====== Material to process

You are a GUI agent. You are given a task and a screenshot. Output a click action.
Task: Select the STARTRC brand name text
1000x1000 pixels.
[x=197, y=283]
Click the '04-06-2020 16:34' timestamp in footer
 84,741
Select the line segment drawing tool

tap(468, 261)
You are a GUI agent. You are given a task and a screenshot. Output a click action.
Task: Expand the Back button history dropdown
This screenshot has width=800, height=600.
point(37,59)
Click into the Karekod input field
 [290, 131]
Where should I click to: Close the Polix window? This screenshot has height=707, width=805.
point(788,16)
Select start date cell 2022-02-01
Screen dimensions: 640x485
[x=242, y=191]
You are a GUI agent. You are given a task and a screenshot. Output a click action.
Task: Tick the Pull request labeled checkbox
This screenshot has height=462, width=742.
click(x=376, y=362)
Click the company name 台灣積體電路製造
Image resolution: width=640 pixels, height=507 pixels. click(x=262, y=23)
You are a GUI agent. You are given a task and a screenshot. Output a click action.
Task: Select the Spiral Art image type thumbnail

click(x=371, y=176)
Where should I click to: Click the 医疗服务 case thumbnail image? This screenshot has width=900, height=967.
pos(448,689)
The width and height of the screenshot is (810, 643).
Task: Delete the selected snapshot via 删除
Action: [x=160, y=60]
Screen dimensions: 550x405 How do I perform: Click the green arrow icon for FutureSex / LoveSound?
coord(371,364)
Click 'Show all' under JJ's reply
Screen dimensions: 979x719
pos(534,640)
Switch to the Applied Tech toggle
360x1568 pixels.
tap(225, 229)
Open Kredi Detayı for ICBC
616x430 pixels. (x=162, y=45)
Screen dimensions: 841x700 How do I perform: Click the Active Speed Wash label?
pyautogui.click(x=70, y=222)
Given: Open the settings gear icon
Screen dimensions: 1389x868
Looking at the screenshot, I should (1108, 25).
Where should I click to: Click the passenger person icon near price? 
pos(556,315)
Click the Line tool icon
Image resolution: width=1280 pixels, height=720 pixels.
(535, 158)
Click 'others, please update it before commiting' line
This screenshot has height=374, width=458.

============

▸ Description of the task: Once you reach the line that contains "Where should I click to: Click the passenger", print it and every line after it exactly as written, stopping at the last line of the records and adding nothing.

▸ Answer box:
Where should I click to: Click the passenger person icon near price? 
pos(556,315)
Click the Line tool icon
Image resolution: width=1280 pixels, height=720 pixels.
(535, 158)
Click 'others, please update it before commiting' line
This screenshot has height=374, width=458.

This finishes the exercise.